With the pictures set aside, reproduce each entry precisely as it reads.

____ Data under study

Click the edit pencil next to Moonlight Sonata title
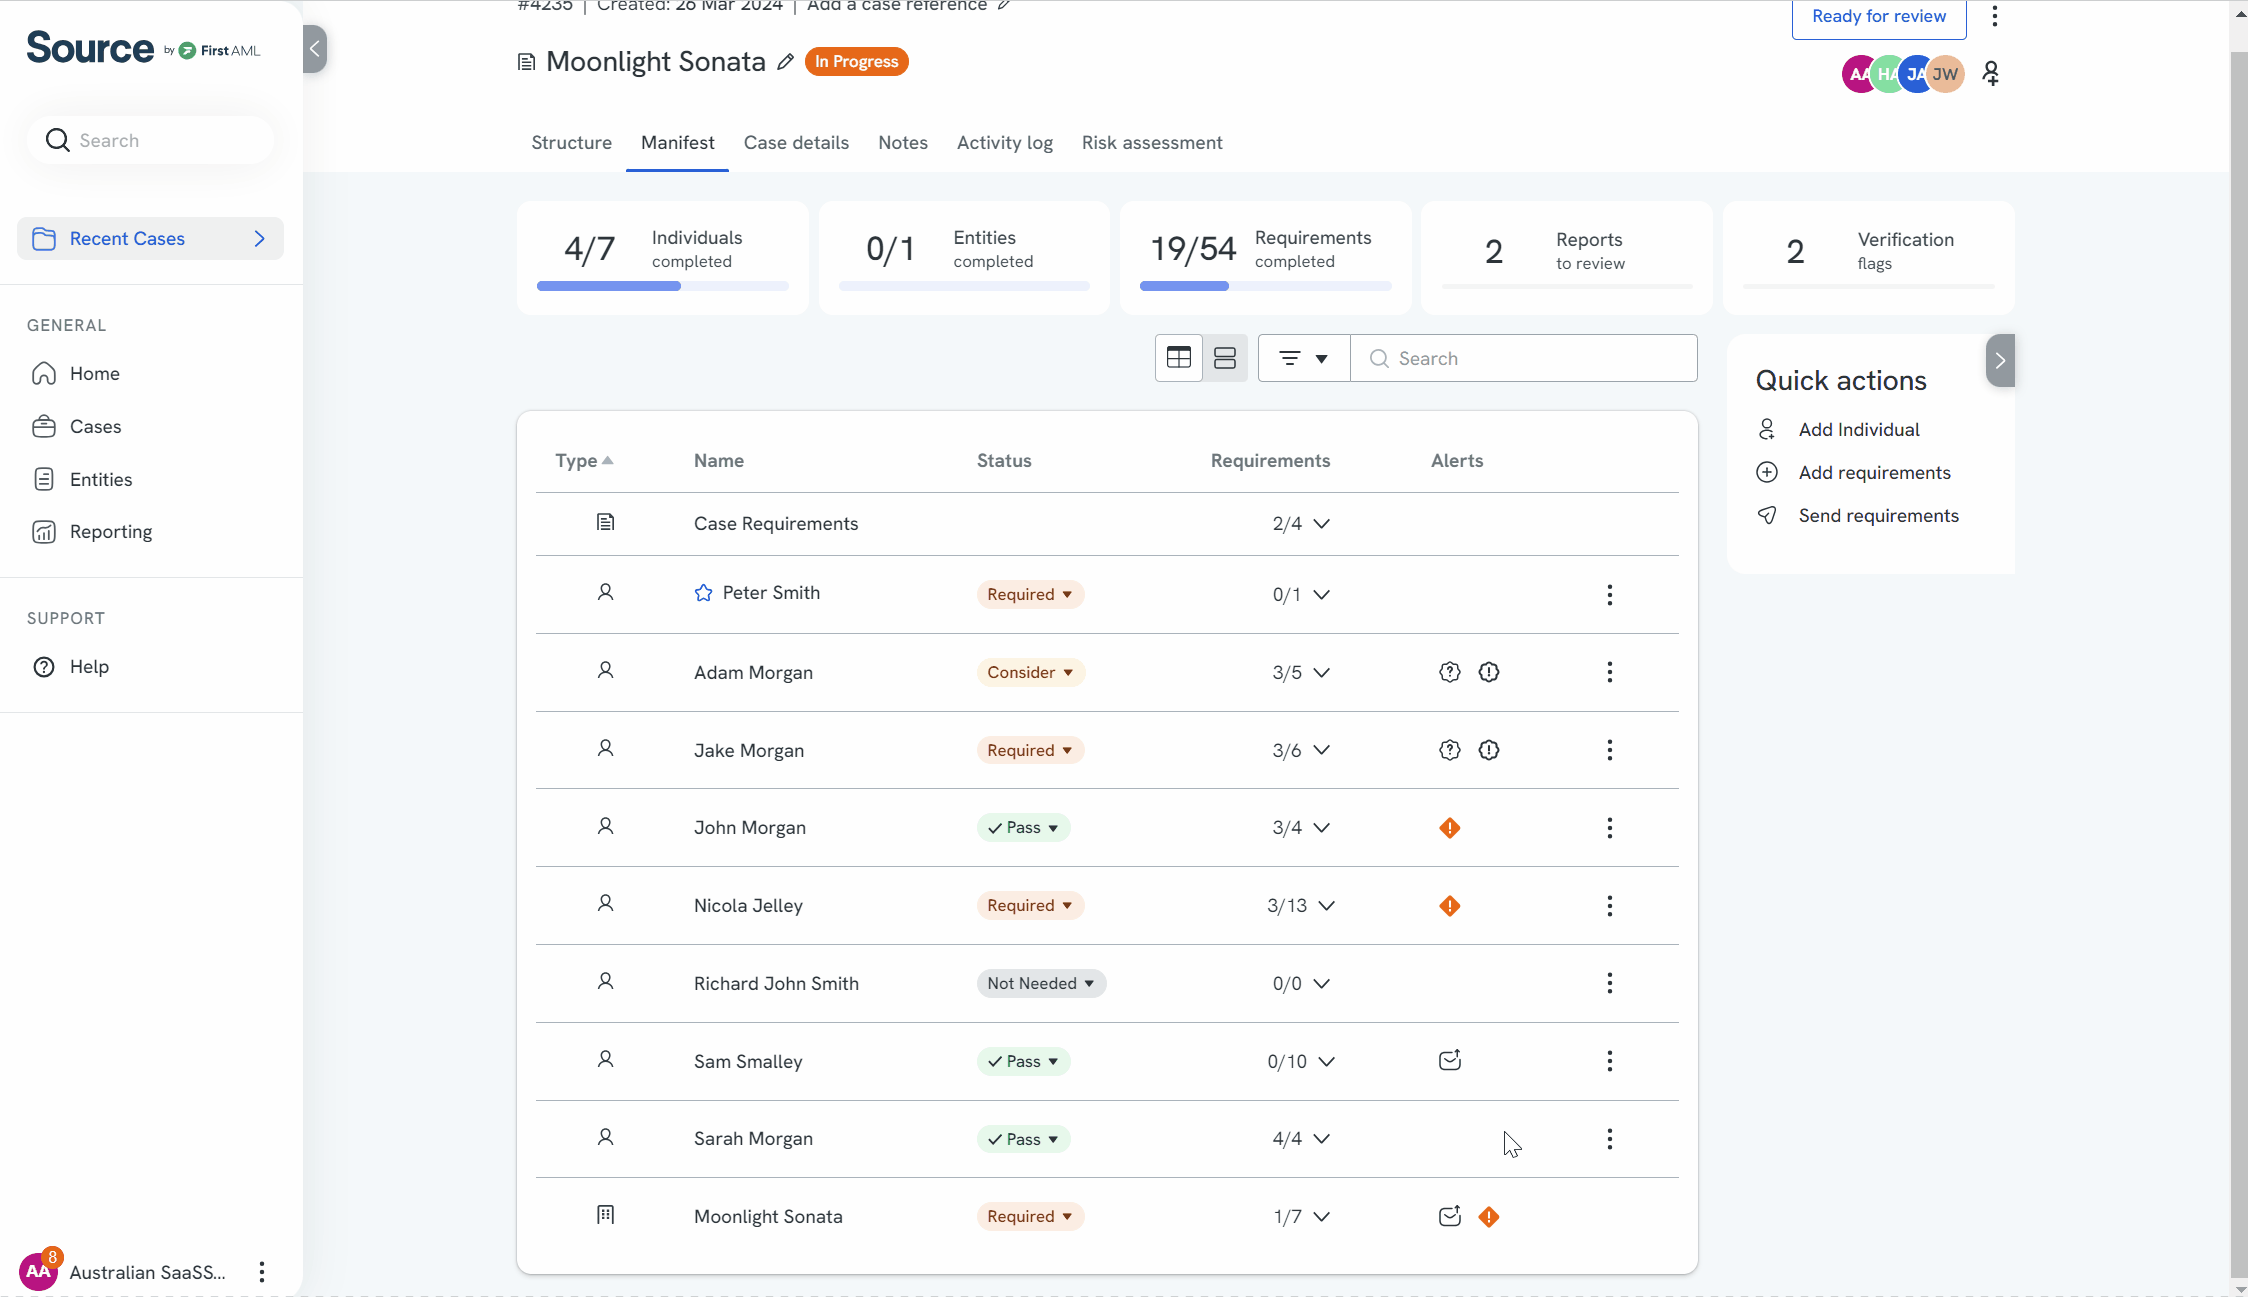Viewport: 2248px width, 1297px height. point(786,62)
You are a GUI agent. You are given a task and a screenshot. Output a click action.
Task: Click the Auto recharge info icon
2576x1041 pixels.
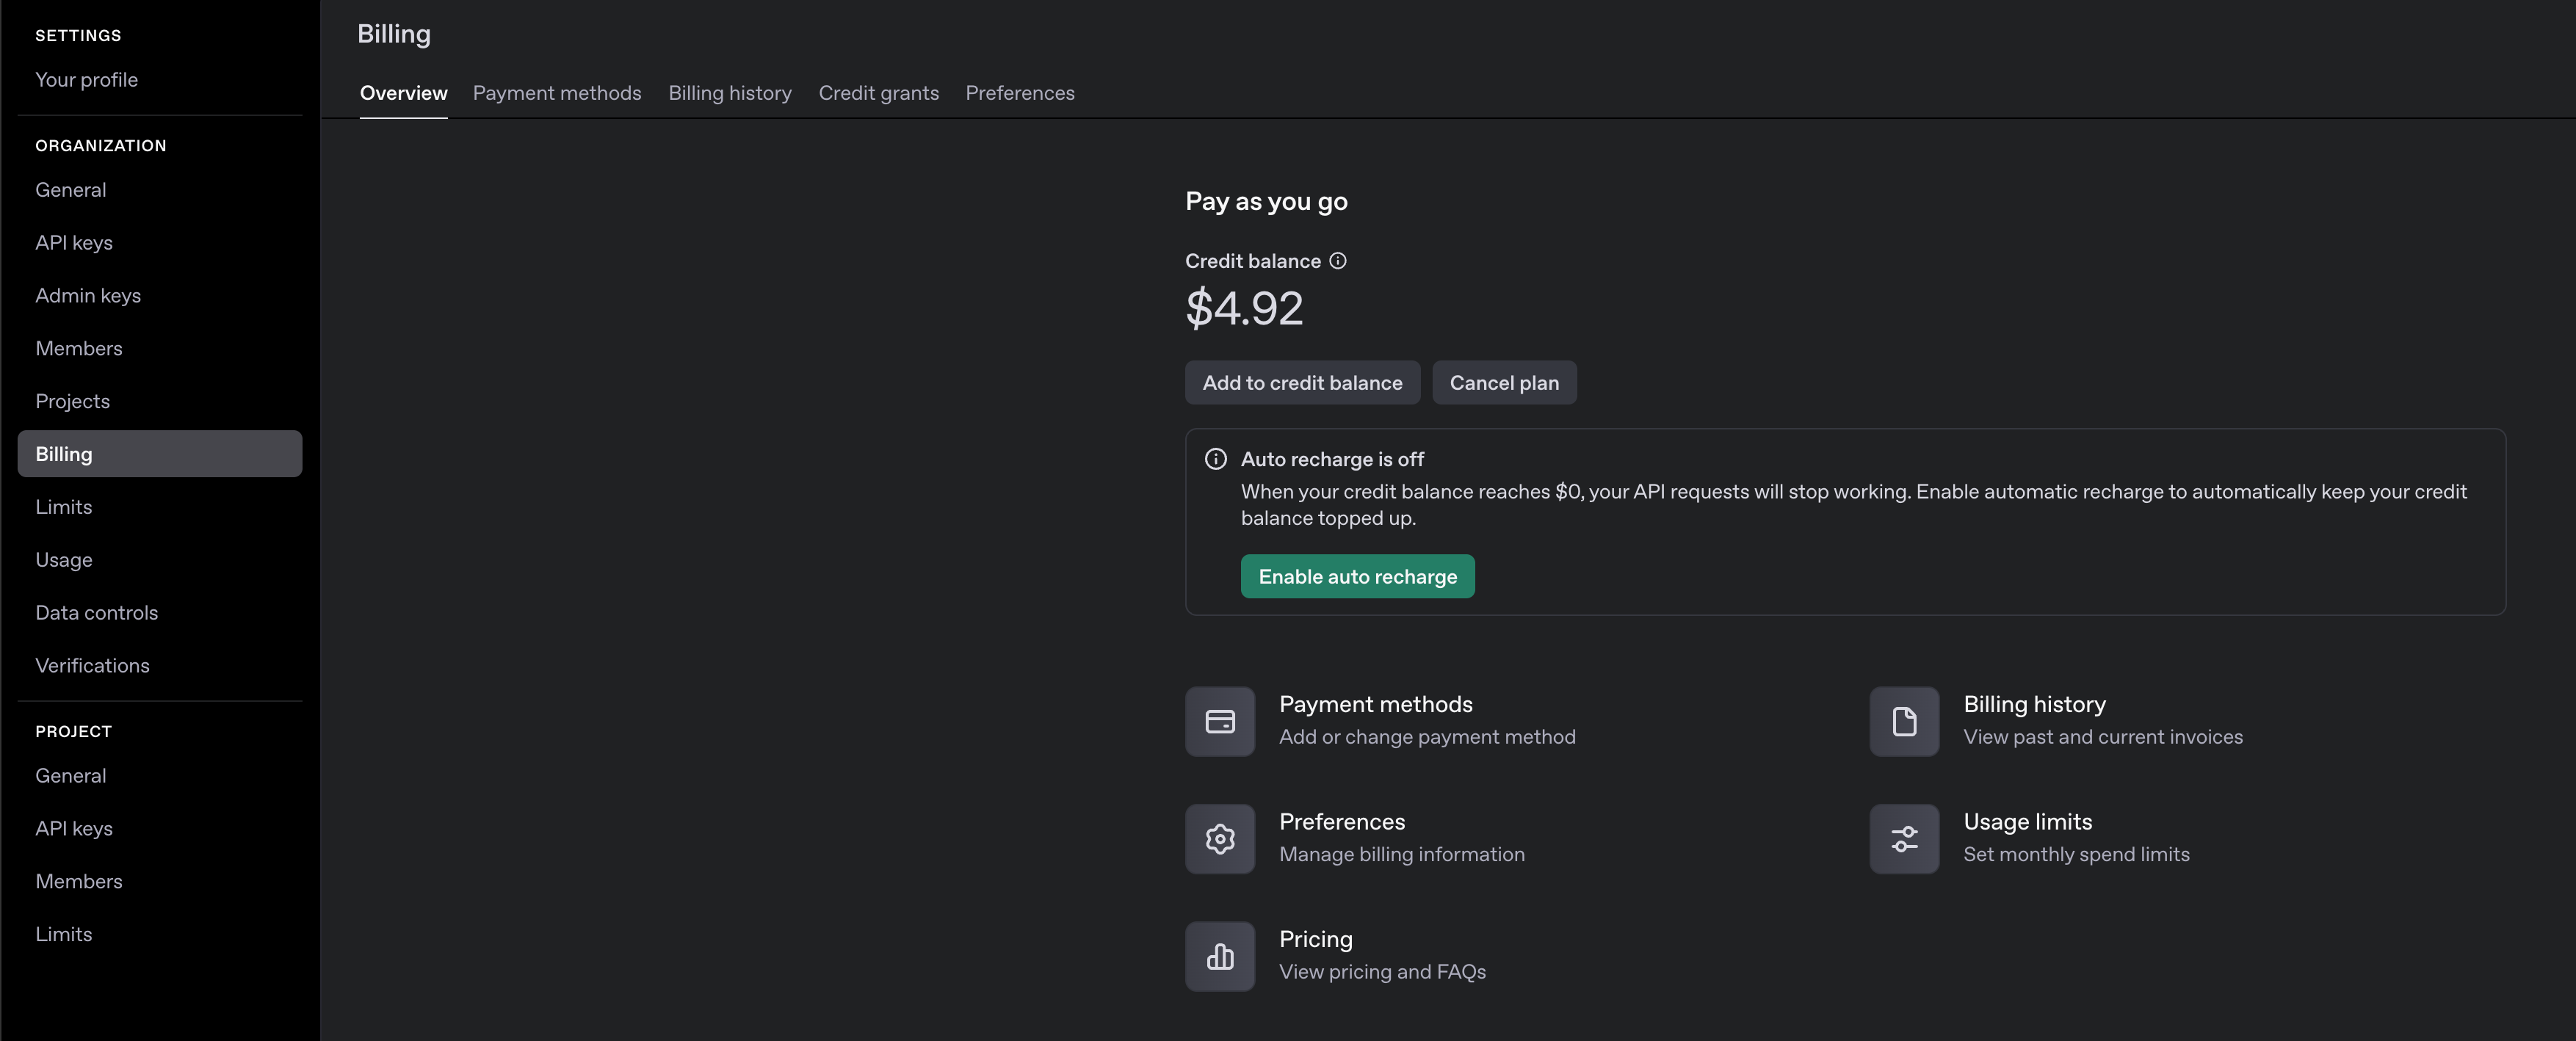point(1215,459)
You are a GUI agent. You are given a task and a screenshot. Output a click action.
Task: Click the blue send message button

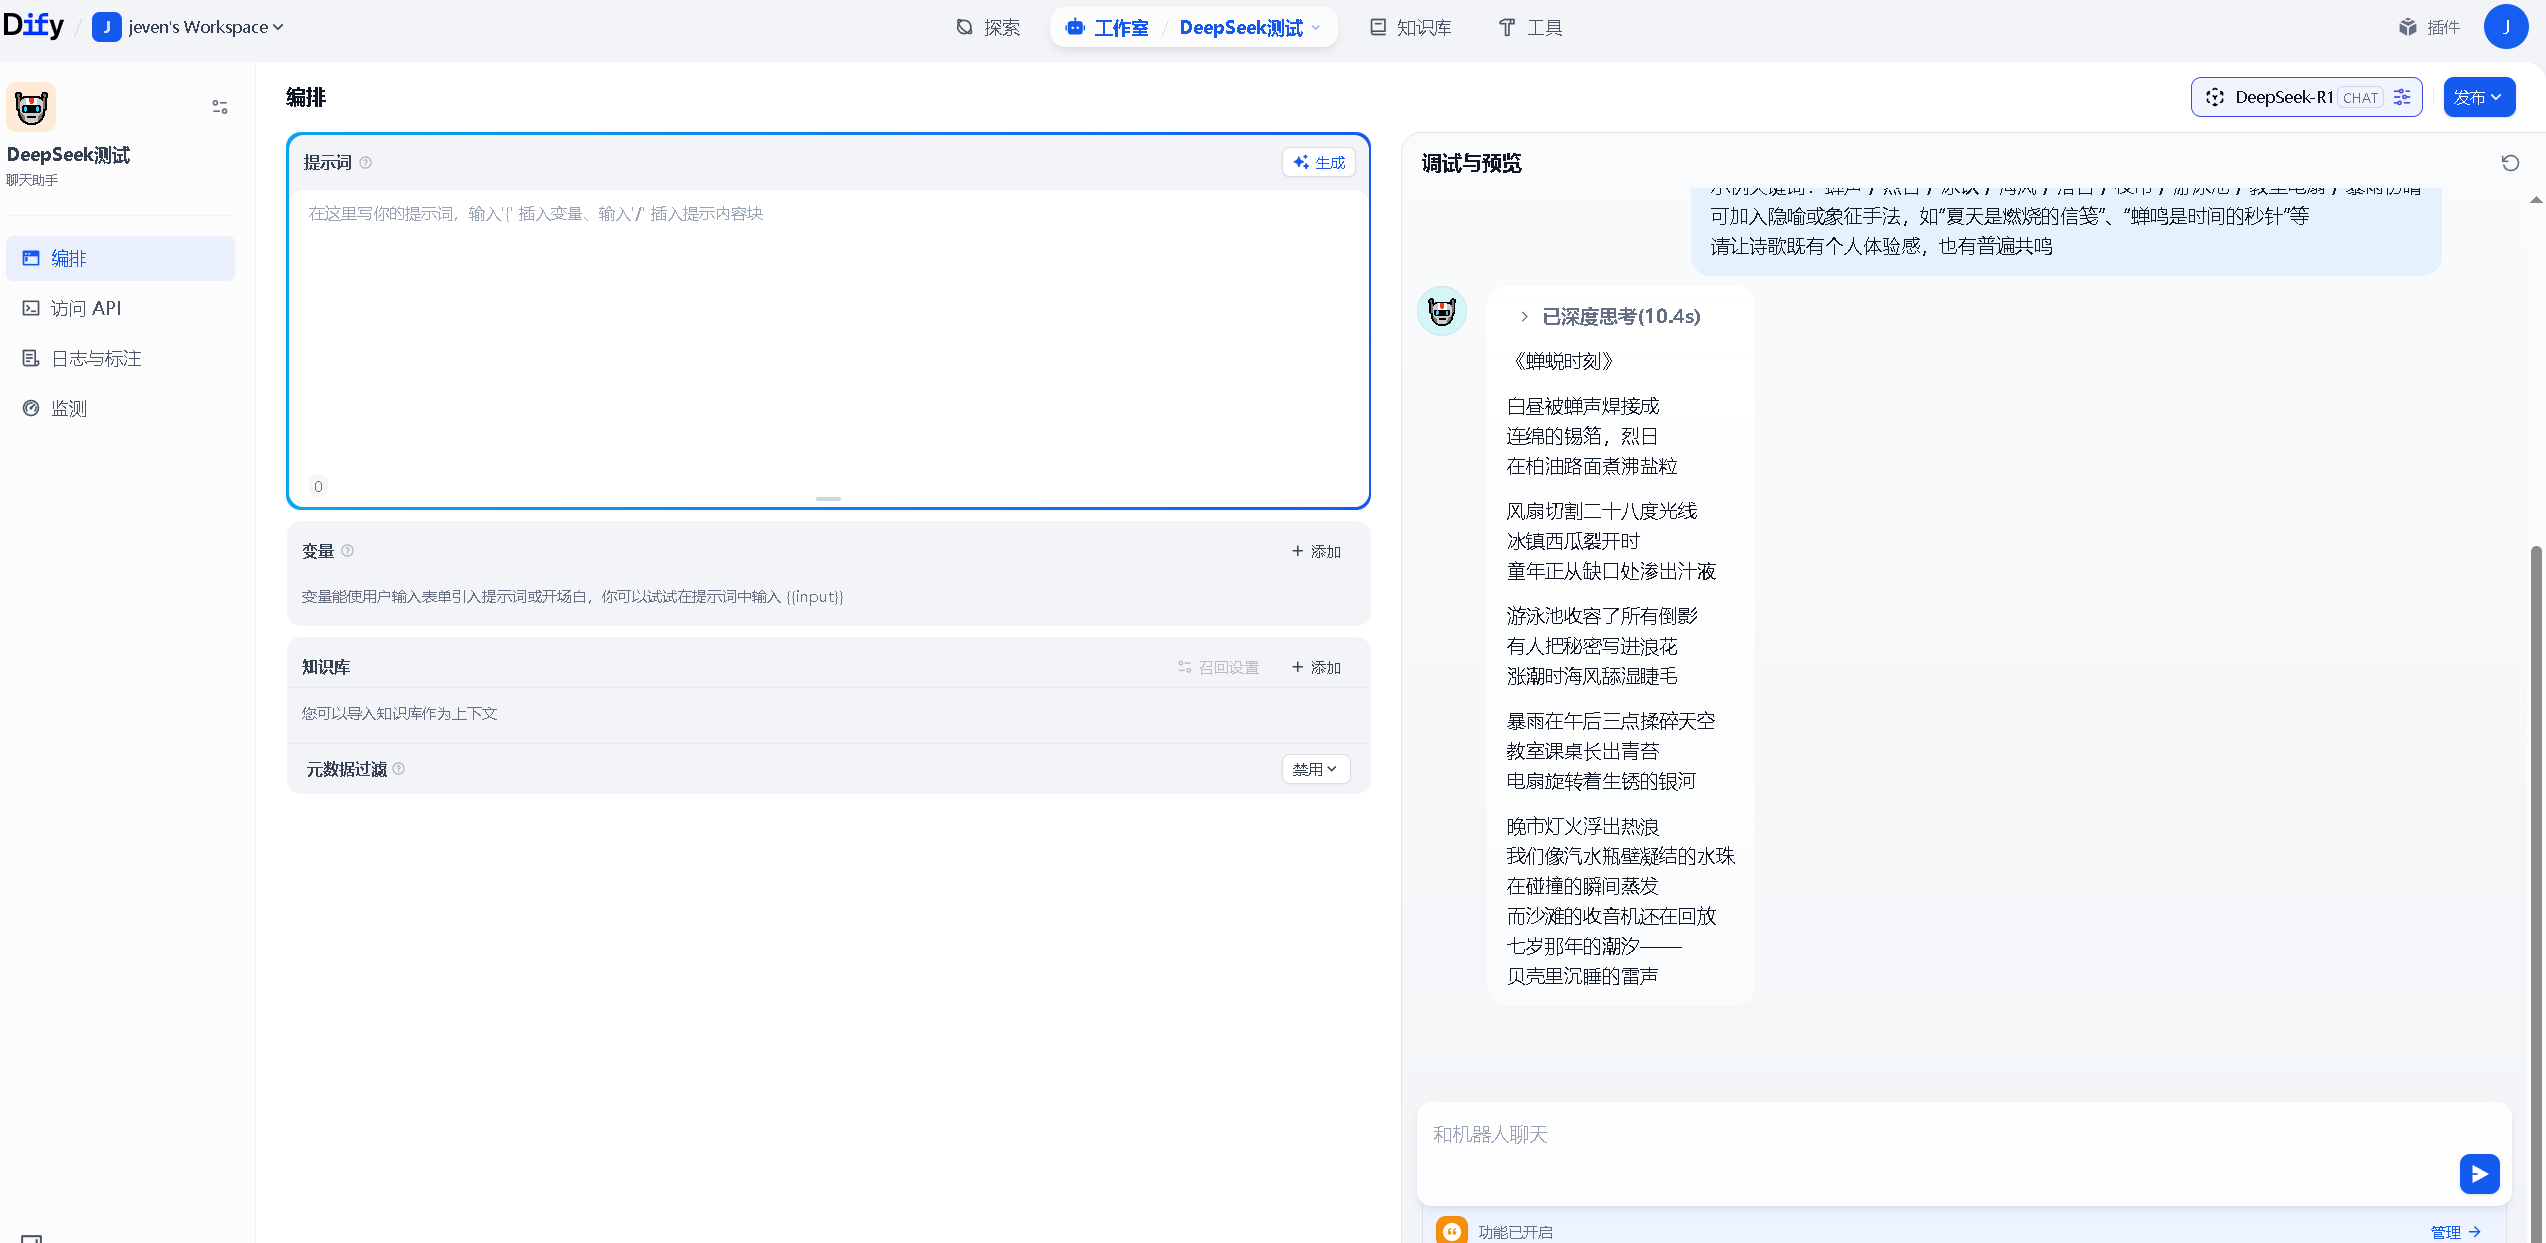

________

→ Solution for this task
Click the edit pencil next to Moonlight Sonata title
Viewport: 2248px width, 1297px height. point(786,62)
You are a GUI agent. You are given a task and a screenshot. Output a click action.
Task: Click the Auto recharge info icon
2576x1041 pixels.
point(1215,459)
You are a GUI agent. You are given a task and a screenshot. Output a click action.
Task: Click the blue send message button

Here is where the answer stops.